Stored data entries
____

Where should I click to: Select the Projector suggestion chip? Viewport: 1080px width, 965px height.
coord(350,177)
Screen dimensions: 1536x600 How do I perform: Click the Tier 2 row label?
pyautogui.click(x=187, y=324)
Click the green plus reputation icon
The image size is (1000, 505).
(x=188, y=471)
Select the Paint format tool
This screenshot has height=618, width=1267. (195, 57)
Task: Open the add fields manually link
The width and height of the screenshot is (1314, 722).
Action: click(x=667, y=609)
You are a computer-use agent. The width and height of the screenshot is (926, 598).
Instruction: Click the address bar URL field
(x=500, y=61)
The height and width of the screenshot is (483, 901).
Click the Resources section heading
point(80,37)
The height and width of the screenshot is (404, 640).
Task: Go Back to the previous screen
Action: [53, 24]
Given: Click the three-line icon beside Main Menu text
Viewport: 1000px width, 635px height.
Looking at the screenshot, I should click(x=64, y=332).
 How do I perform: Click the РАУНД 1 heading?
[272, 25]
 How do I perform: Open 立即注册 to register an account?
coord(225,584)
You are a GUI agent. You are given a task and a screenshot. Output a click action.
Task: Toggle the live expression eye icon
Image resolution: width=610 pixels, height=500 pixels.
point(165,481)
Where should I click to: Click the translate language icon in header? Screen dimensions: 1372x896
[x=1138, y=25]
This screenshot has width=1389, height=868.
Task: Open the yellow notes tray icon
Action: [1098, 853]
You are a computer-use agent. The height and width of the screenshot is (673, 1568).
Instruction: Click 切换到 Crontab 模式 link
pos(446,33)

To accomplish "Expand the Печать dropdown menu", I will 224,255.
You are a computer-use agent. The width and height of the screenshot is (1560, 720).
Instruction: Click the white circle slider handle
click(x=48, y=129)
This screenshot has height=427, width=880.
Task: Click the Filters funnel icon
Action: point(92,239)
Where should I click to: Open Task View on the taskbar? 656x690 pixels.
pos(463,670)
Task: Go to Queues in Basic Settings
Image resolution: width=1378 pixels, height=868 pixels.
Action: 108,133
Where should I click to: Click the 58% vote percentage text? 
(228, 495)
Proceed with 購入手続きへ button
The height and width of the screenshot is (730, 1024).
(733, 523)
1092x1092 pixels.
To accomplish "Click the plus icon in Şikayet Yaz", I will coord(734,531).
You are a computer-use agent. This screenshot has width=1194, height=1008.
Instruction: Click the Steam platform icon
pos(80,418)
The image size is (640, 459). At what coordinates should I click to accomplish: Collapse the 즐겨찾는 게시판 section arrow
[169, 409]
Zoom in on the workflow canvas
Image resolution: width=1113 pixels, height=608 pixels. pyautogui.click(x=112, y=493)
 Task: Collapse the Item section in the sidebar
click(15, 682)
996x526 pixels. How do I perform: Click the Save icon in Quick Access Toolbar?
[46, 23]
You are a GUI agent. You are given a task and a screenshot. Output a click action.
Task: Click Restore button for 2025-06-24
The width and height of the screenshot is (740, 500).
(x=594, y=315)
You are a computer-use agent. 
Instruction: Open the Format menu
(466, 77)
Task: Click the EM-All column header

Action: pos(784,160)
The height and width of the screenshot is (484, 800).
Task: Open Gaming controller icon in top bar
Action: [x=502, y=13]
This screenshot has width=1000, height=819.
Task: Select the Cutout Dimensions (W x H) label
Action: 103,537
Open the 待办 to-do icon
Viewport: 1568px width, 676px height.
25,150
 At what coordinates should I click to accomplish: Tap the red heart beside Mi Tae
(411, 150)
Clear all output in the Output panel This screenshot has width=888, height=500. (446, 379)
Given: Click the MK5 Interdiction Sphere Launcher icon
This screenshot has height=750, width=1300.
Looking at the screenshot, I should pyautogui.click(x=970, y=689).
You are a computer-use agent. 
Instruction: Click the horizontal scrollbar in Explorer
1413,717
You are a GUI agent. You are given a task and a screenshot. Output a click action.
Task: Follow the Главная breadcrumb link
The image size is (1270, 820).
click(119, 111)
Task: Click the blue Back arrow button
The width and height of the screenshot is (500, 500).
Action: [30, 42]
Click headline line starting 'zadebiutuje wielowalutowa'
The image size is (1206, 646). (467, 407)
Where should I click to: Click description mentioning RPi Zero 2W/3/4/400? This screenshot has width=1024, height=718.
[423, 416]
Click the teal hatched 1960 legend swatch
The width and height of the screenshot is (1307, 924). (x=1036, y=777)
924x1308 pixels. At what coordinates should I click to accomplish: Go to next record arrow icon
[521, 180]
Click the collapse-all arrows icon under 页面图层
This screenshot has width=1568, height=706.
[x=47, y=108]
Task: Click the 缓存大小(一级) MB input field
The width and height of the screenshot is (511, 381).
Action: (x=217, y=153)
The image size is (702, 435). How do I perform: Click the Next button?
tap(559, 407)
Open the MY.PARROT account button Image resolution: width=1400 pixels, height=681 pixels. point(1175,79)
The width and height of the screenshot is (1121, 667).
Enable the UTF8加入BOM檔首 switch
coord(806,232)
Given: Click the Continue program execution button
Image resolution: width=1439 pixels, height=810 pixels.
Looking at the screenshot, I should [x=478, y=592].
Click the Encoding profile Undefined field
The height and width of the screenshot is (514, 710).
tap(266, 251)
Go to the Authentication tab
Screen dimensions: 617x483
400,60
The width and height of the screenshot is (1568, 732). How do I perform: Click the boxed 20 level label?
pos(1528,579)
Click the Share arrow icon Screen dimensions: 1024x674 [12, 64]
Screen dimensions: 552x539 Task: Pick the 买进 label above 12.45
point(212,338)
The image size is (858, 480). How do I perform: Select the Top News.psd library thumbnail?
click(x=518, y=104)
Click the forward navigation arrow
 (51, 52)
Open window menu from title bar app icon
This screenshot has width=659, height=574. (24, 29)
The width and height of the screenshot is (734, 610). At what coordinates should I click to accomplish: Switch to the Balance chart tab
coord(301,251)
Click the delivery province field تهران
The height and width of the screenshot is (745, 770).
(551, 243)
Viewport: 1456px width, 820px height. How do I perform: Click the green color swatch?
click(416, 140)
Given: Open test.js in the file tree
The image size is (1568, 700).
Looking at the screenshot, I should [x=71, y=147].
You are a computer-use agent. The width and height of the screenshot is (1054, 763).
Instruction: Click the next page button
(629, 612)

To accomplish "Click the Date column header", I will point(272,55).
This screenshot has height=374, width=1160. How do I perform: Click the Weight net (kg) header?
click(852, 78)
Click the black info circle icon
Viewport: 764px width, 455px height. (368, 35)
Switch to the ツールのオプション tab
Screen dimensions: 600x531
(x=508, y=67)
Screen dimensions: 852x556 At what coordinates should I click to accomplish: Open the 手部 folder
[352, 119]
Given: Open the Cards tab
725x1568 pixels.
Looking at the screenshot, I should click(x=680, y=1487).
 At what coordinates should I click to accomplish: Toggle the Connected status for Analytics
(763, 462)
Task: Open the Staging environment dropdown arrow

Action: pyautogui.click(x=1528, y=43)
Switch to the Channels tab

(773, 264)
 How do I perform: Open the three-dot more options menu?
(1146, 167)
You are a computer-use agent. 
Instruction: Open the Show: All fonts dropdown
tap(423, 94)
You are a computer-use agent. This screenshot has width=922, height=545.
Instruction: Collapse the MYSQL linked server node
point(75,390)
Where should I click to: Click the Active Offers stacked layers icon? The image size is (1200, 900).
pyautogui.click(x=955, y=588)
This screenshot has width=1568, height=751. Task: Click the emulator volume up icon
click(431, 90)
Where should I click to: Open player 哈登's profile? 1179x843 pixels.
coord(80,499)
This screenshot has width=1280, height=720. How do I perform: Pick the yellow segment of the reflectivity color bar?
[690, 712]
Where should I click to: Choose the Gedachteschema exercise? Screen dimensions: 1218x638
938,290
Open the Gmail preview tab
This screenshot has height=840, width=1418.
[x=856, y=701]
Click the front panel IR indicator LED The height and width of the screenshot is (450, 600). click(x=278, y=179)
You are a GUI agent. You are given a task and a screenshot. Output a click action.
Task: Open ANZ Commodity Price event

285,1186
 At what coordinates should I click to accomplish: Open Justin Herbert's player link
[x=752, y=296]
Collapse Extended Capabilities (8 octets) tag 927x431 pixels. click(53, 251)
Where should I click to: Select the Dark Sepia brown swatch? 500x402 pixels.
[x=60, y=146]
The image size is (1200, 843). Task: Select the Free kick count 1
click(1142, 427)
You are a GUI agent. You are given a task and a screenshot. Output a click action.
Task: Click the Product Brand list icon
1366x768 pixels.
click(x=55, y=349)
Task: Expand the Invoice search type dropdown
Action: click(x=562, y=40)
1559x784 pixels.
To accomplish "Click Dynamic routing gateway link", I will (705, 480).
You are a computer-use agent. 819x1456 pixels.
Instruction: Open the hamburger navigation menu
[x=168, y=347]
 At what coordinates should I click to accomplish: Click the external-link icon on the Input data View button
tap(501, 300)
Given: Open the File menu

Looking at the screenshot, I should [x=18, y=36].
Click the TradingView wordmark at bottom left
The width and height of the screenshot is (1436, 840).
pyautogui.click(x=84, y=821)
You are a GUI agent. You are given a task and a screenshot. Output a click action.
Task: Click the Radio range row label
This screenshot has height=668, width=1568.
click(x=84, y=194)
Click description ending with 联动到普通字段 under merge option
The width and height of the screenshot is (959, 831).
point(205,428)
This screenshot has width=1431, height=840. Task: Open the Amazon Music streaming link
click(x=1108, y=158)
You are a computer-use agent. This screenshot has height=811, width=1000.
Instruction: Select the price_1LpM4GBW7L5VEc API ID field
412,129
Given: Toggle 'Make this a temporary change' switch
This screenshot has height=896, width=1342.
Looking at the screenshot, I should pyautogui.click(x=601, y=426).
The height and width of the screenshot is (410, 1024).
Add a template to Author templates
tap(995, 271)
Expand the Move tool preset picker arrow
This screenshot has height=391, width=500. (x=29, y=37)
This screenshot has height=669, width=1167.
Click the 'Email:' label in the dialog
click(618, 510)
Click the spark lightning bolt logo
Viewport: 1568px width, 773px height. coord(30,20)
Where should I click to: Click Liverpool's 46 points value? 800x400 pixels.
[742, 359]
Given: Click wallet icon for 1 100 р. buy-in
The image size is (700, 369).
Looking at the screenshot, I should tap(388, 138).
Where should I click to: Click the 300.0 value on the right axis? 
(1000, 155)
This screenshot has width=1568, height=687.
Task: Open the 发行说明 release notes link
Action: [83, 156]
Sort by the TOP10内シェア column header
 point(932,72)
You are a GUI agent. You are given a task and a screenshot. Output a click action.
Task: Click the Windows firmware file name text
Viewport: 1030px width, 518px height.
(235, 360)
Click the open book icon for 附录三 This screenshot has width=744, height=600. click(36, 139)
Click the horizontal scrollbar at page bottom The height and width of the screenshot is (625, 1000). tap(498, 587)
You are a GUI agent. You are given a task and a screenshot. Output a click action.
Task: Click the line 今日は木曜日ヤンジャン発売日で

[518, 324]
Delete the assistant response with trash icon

____

• **EXERCISE OBJECTIVE**: In the records above, locate the lines holding the word "will". Copy each of them.

• **TASK SOLUTION**:
To accomplish "Expand the Печать dropdown menu", I will 224,255.
To accomplish "Click the plus icon in Şikayet Yaz", I will coord(734,531).
To accomplish "Click the Date column header", I will point(272,55).
To accomplish "Click Dynamic routing gateway link", I will (705, 480).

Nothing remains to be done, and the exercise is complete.